» ABOUT THIS EXERCISE
What follows is a set of records; copy all of it exactly.
Top of AVAILABLE DATA
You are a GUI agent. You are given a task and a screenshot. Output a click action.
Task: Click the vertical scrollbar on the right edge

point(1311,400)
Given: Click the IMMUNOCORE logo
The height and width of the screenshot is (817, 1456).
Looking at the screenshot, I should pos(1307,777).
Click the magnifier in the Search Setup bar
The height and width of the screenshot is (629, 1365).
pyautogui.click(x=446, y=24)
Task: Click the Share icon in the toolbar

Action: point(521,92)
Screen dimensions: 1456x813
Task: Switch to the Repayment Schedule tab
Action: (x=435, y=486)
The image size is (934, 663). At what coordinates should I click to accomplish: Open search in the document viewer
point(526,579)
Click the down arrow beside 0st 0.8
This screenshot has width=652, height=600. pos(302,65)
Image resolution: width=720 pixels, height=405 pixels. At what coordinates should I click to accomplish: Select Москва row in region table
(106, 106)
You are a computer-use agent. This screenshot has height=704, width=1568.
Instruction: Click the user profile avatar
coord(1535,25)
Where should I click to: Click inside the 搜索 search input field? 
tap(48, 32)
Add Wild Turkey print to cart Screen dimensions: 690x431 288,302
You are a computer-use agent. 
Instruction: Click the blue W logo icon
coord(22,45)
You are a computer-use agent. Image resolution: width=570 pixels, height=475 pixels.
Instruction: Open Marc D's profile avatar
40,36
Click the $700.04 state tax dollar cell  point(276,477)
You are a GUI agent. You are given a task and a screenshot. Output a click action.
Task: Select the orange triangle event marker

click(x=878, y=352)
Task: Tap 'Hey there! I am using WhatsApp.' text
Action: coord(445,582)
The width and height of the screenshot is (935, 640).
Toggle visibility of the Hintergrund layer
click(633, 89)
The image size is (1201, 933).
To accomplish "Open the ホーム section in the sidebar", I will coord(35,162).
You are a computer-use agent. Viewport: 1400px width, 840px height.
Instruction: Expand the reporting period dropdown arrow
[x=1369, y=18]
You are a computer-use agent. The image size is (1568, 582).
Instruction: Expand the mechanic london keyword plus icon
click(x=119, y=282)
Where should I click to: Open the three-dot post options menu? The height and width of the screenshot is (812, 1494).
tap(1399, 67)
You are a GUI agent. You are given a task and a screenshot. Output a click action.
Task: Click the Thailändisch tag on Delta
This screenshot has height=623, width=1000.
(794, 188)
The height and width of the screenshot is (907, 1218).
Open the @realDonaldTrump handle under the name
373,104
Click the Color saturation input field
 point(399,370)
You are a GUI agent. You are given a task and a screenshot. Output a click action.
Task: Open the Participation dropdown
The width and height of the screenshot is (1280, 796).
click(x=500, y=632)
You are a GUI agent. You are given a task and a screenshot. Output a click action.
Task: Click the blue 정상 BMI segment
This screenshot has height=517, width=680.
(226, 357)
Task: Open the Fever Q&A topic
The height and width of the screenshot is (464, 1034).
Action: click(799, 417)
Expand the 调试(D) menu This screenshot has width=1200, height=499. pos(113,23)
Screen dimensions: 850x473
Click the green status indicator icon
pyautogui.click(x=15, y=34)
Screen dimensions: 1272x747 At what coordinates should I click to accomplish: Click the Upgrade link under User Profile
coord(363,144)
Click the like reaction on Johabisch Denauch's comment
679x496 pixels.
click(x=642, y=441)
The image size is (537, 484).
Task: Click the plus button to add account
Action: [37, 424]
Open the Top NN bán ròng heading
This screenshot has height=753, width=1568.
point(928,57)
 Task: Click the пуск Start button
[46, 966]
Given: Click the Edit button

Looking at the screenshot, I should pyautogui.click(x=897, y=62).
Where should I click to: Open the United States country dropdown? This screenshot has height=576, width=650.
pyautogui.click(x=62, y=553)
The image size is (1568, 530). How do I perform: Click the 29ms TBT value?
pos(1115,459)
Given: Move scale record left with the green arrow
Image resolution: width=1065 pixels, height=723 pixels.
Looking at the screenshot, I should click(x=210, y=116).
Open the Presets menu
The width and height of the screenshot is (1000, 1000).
Bottom of AVAILABLE DATA
» COMPLETED TASK
You are a GUI agent. You are given a task and a screenshot. Output a click action.
Task: Click the vertical scrollbar on the right edge

point(1311,400)
Given: Click the IMMUNOCORE logo
The height and width of the screenshot is (817, 1456).
Looking at the screenshot, I should pos(1307,777).
Click the magnifier in the Search Setup bar
The height and width of the screenshot is (629, 1365).
pyautogui.click(x=446, y=24)
Task: Click the Share icon in the toolbar

Action: point(521,92)
Screen dimensions: 1456x813
Task: Switch to the Repayment Schedule tab
Action: (x=435, y=486)
The image size is (934, 663). At what coordinates should I click to accomplish: Open search in the document viewer
point(526,579)
Click the down arrow beside 0st 0.8
This screenshot has width=652, height=600. pos(302,65)
Image resolution: width=720 pixels, height=405 pixels. At what coordinates should I click to accomplish: Select Москва row in region table
(106, 106)
You are a computer-use agent. This screenshot has height=704, width=1568.
Instruction: Click the user profile avatar
coord(1535,25)
Where should I click to: Click inside the 搜索 search input field? 
tap(48, 32)
Add Wild Turkey print to cart Screen dimensions: 690x431 288,302
You are a computer-use agent. 
Instruction: Click the blue W logo icon
coord(22,45)
You are a computer-use agent. Image resolution: width=570 pixels, height=475 pixels.
Instruction: Open Marc D's profile avatar
40,36
Click the $700.04 state tax dollar cell  point(276,477)
You are a GUI agent. You are given a task and a screenshot. Output a click action.
Task: Select the orange triangle event marker

click(x=878, y=352)
Task: Tap 'Hey there! I am using WhatsApp.' text
Action: coord(445,582)
The width and height of the screenshot is (935, 640).
Toggle visibility of the Hintergrund layer
click(633, 89)
The image size is (1201, 933).
To accomplish "Open the ホーム section in the sidebar", I will coord(35,162).
You are a computer-use agent. Viewport: 1400px width, 840px height.
Instruction: Expand the reporting period dropdown arrow
[x=1369, y=18]
You are a computer-use agent. The image size is (1568, 582).
Instruction: Expand the mechanic london keyword plus icon
click(x=119, y=282)
Where should I click to: Open the three-dot post options menu? The height and width of the screenshot is (812, 1494).
tap(1399, 67)
You are a GUI agent. You are given a task and a screenshot. Output a click action.
Task: Click the Thailändisch tag on Delta
This screenshot has height=623, width=1000.
(794, 188)
The height and width of the screenshot is (907, 1218).
Open the @realDonaldTrump handle under the name
373,104
Click the Color saturation input field
 point(399,370)
You are a GUI agent. You are given a task and a screenshot. Output a click action.
Task: Open the Participation dropdown
The width and height of the screenshot is (1280, 796).
click(x=500, y=632)
You are a GUI agent. You are given a task and a screenshot. Output a click action.
Task: Click the blue 정상 BMI segment
This screenshot has height=517, width=680.
(226, 357)
Task: Open the Fever Q&A topic
The height and width of the screenshot is (464, 1034).
Action: click(799, 417)
Expand the 调试(D) menu This screenshot has width=1200, height=499. pos(113,23)
Screen dimensions: 850x473
Click the green status indicator icon
pyautogui.click(x=15, y=34)
Screen dimensions: 1272x747 At what coordinates should I click to accomplish: Click the Upgrade link under User Profile
coord(363,144)
Click the like reaction on Johabisch Denauch's comment
679x496 pixels.
click(x=642, y=441)
The image size is (537, 484).
Task: Click the plus button to add account
Action: [37, 424]
Open the Top NN bán ròng heading
This screenshot has height=753, width=1568.
point(928,57)
 Task: Click the пуск Start button
[46, 966]
Given: Click the Edit button

Looking at the screenshot, I should pyautogui.click(x=897, y=62).
Where should I click to: Open the United States country dropdown? This screenshot has height=576, width=650.
pyautogui.click(x=62, y=553)
The image size is (1568, 530). How do I perform: Click the 29ms TBT value?
pos(1115,459)
Given: Move scale record left with the green arrow
Image resolution: width=1065 pixels, height=723 pixels.
Looking at the screenshot, I should click(x=210, y=116).
Open the Presets menu
The width and height of the screenshot is (1000, 1000).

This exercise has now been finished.